Exercise prompt:
List every line of the records that contains the word "click", treating uppercase and lowercase letters as different.

Information given:
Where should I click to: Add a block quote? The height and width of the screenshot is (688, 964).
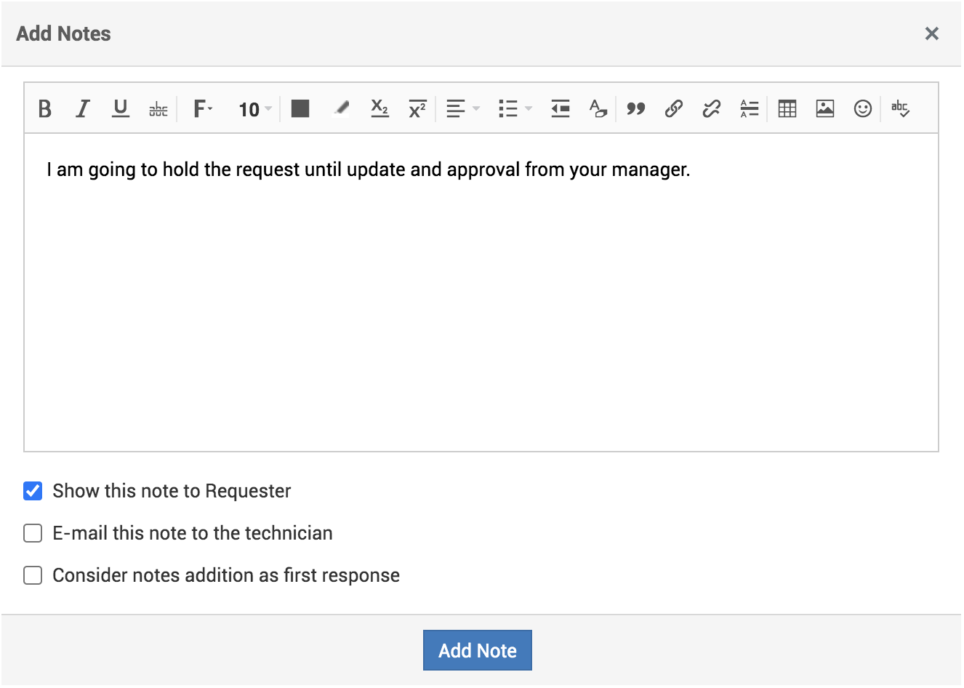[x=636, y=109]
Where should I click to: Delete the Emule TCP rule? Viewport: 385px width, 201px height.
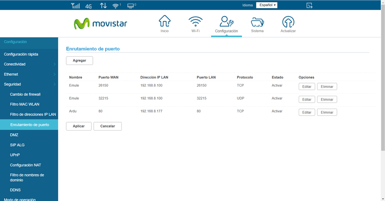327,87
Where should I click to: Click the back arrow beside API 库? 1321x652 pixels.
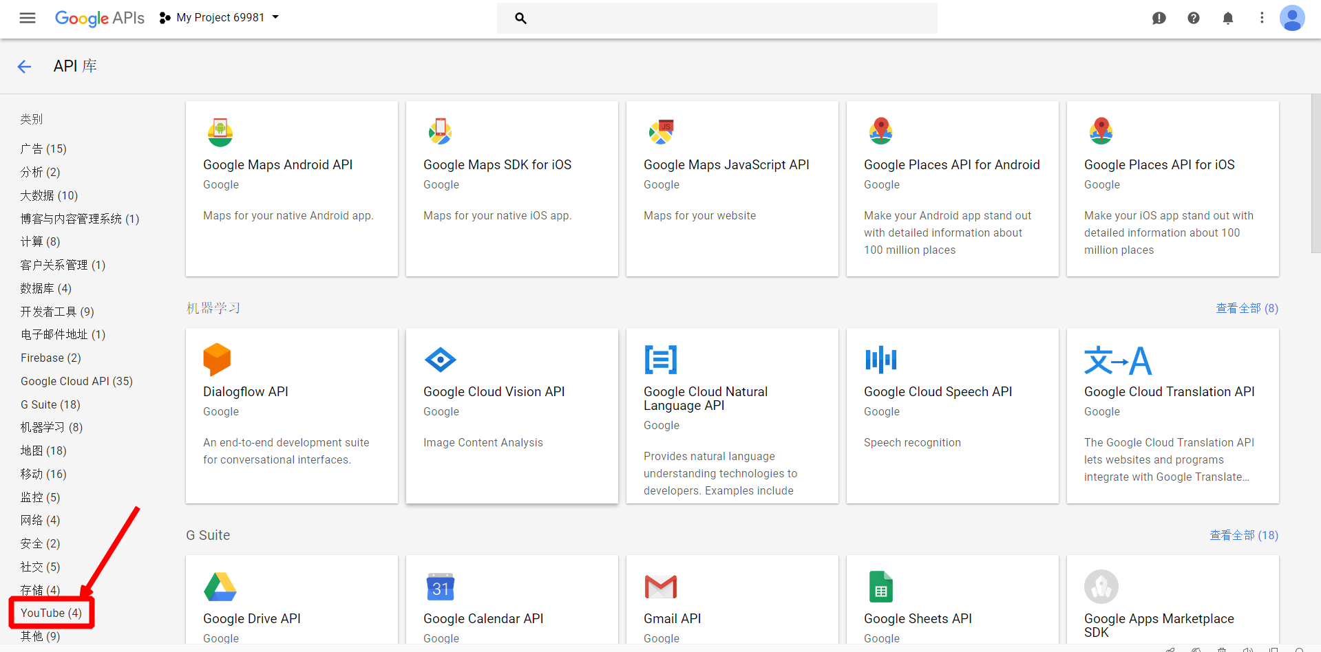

Expected output:
Where should I click to: Add a block quote? The height and width of the screenshot is (688, 964).
Where should I click to: Delete the Emule TCP rule? Viewport: 385px width, 201px height.
Where should I click to: Click the back arrow beside API 库? 1321x652 pixels.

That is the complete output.